"Empiezo a considerar la naturaleza en su pureza original y a comprender que la expresión suprema del arte es la simplicidad". Albrecht Dürer

"Soy un viajero en el desierto solitario - No es nada especial - Puedo soportar el viento - Puedo soportar la sed - Y el sol - Sé cómo avanzar y caminar - Hasta el ocaso - En el desierto, plano y vacío, donde nada se da - Mi cabeza está alerta, despierta - He subido y bajado las montañas donde nací - Sé en qué cuevas se esconde el agua - Estas preocupaciones son mis amigas - Siempre estoy en buena relación con ellas y eso da lugar a las historias de mi vida".

Volviendo la vista hacia la añada 2023, escucho a Tinariwen, este grupo nacido en el desierto que canta en Tamachek, la lengua tuareg. Tres noches en el desierto, hace mucho tiempo, me hicieron tocar con los dedos un modo de vida fascinante, capaz de sobrevivir en condiciones extremas. Pero pensar que la palabra "desierto" podría ser algún día en la que más pensaría en el último año, eso no lo habría imaginado.

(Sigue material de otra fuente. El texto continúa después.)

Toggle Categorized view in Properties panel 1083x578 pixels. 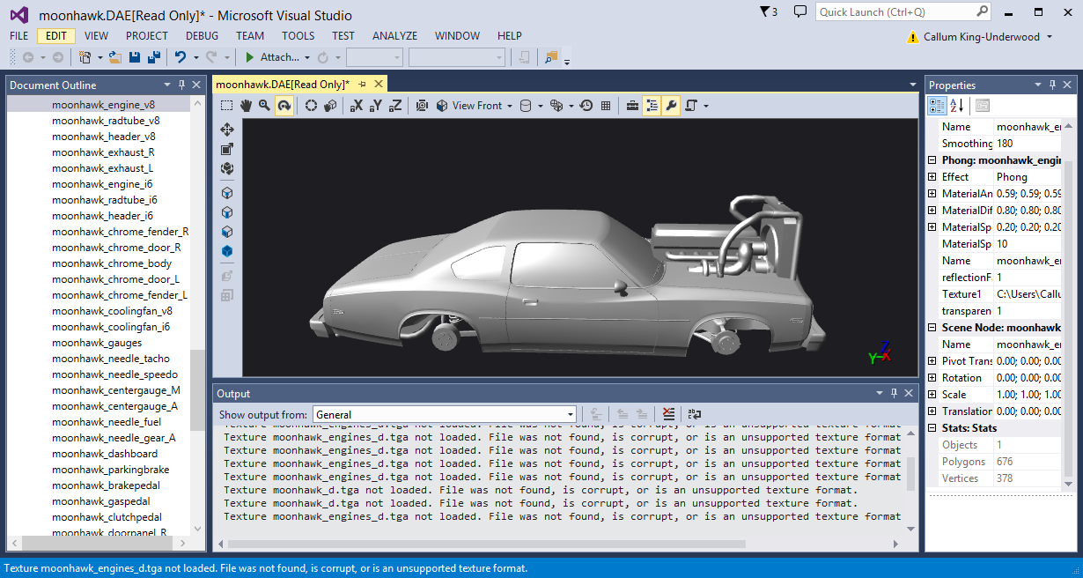tap(937, 106)
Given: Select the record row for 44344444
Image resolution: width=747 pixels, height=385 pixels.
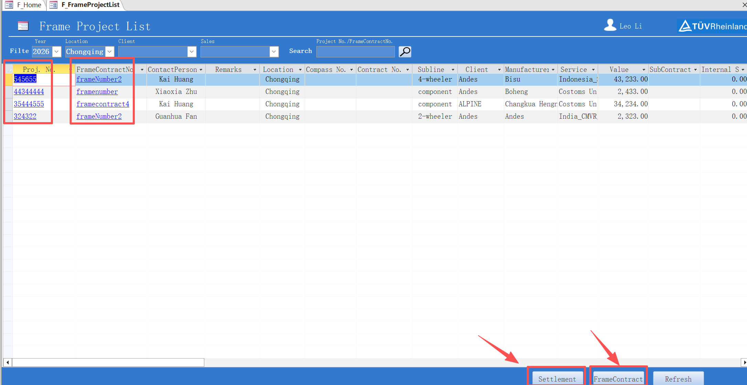Looking at the screenshot, I should click(8, 92).
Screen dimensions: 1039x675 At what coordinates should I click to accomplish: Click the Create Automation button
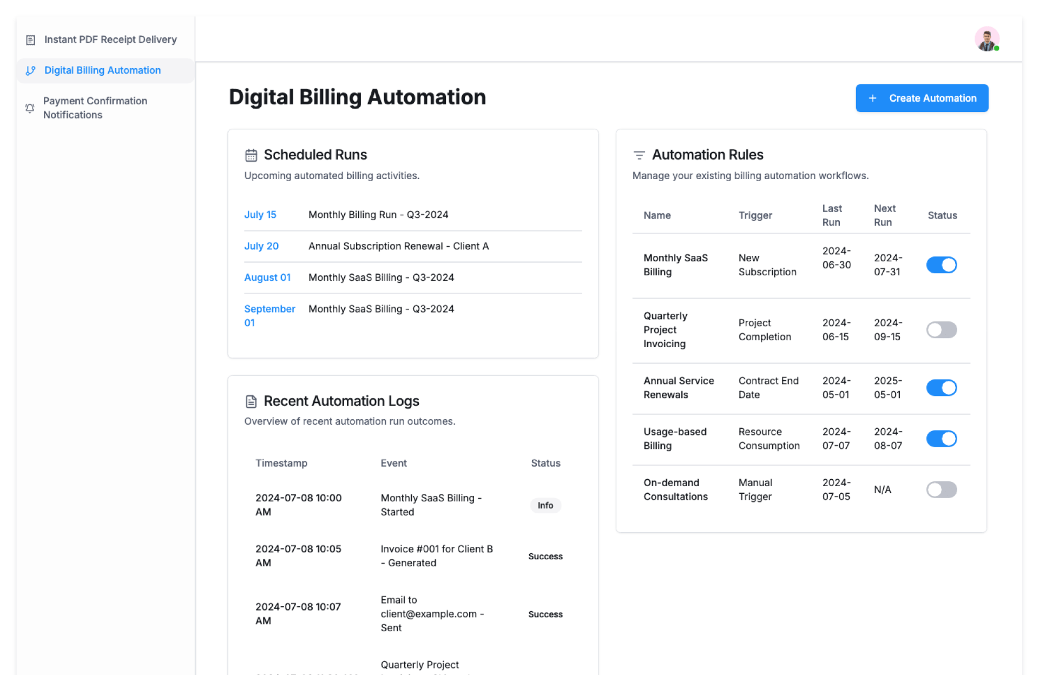922,98
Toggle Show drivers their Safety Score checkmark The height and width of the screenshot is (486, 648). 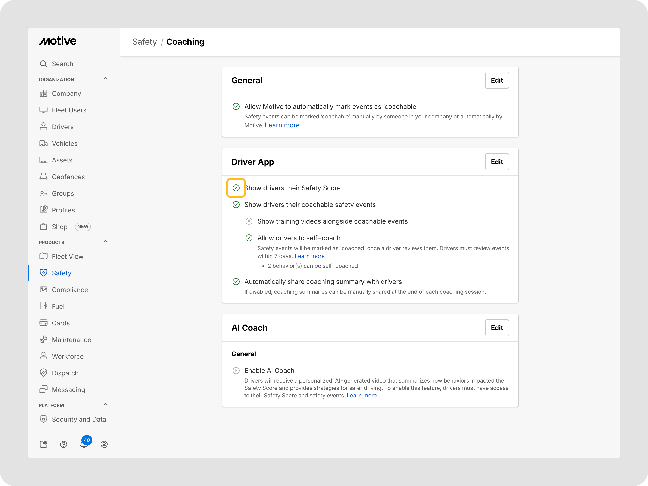[x=236, y=188]
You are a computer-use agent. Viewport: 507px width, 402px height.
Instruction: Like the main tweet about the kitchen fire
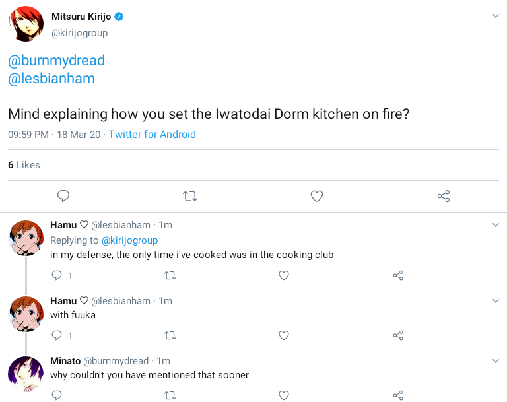point(317,196)
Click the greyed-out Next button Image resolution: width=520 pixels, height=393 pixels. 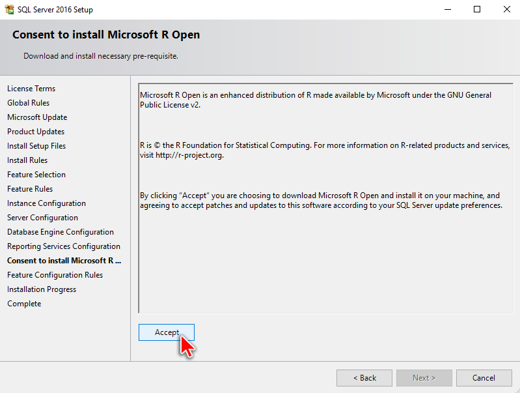click(424, 378)
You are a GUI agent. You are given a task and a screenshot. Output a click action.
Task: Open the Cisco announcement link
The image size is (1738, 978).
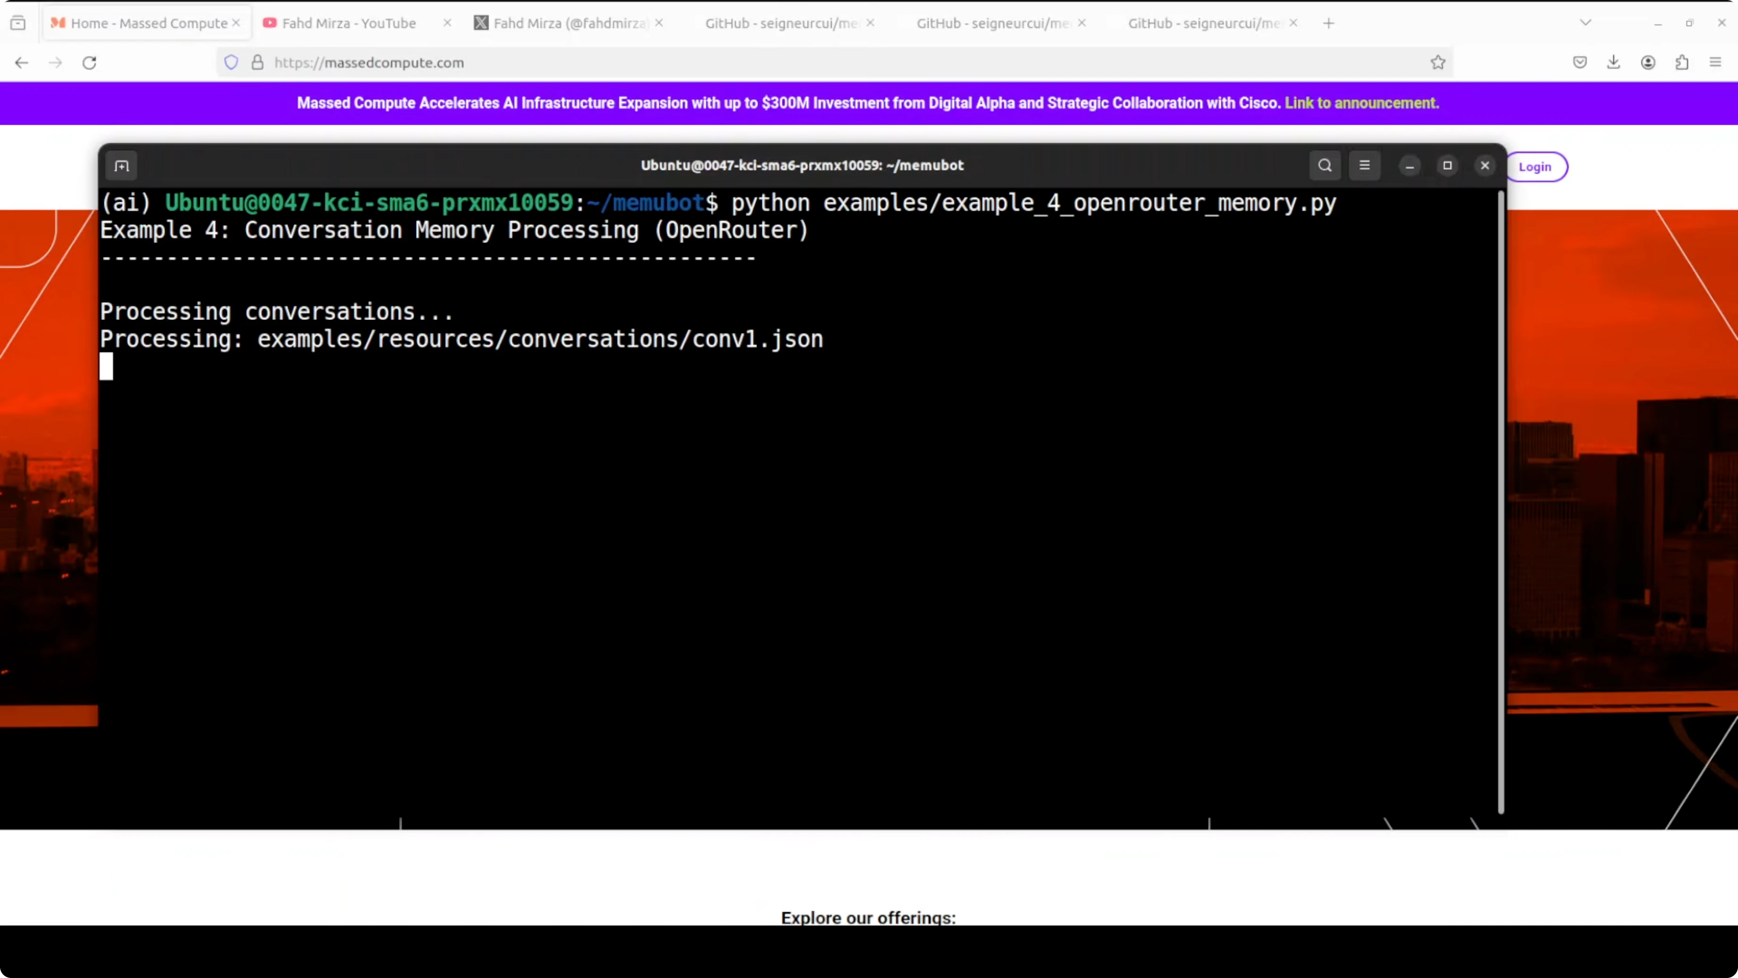(1361, 103)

Aquí estamos, me estás imaginando como un tuareg, sentado frente a mi tienda, viendo el amanecer sobre el desierto, intentando encontrarle sentido a mi (super)vivencia... Me pregunto si la vestimenta de los Fremen que se encuentra en... AliExpress, ¿funciona? No hay lluvia, de acuerdo. Pero perder el sentido del humor, ¡nunca! Además, hemos tenido ventajas –hay que admitirlo– y la temporada de baños de mar fue grandiosa.

En Perpignan, apenas cayeron 245 mm de lluvia en 12 meses, es el año más seco desde 1929, inicio de los registros meteorológicos. En pocas palabras, ha llovido la mitad de la media. El desierto avanza (te has librado de una referencia a France Gall) y estamos en la primera trinchera de la guerra climática que se avecina. El clima aquí se examina ahora a nivel de "mesoclima" y en 2023, cuanto más hacia Limoux, más humedad. Cuanto más hacia Narbonne, más sequía.

Mueren los árboles, mueren las plantas, incluso aquellas que creíamos adaptadas (el romero, en plena floración, está agonizando en algunos suelos...), los ríos son ahora "oueds", secos desde hace meses. En cuanto a los caracoles, creo que no tendremos otra opción que reintroducirlos si la situación evoluciona.

Pero la vid resiste.

Respeto y humildad ante esta planta, esta liana que soporta tantos climas diferentes, desde el más húmedo hasta el más seco. Oh, no está lozana, los sarmientos son minúsculos y este invierno las tijeras los podan sin esfuerzo. Está "mala", como dicen los mayores, por la tarde, en el banco frente a la iglesia. Sin agua, toda iniciativa de ayuda –y por ende de fertilizante– está destinada al fracaso. Esta añada solo ha tenido una ventaja: simplificar su relato. No hemos visto el agua hasta el punto de olvidar la sensación de la lluvia. Rara vez ha hecho tanto calor. Realmente hemos sentido el viento del desierto, su polvo y su fuerza.

Lo admito sin vergüenza, salí de la vendimia destrozado, agotado. ¿hecho polvo? Vamos, un poco de humor. Durante casi dos meses (13/08 - 6/10), busqué con Serge, en la viña, y Sylvère, en la bodega, caminos alternativos, planes B, innovaciones, salidas, movilizando energía, dinero, sudor, inteligencia, astucia, aferrándome a mi certeza de que las mejores añadas del viñedo francés, en todas las regiones, a menudo se han hecho bajo un sol abrasador.

Sonrío porque realmente lo hicimos lo mejor posible y después de momentos de desánimo abismal, el resultado me sorprende. No vamos a engañarnos, este 2023 no será delicado. Para convencerte, un solo número vale más que un gran discurso: -34 % en volumen. Sin agua, las bayas son minúsculas, todos los vinos tienen, como puedes imaginar, una "densidad" y una concentración extra.

Solo el tiempo dirá si hemos logrado un gran Clos des Fées. Pero tengo una pequeña idea... Las vinificaciones han sido realmente complejas, no hay vergüenza en admitirlo. En general, es la syrah la que mejor ha resistido al clima y este año las viñas viejas dominarán en el ensamblaje, haciéndolas excelentes, atípicas pero de gran guarda.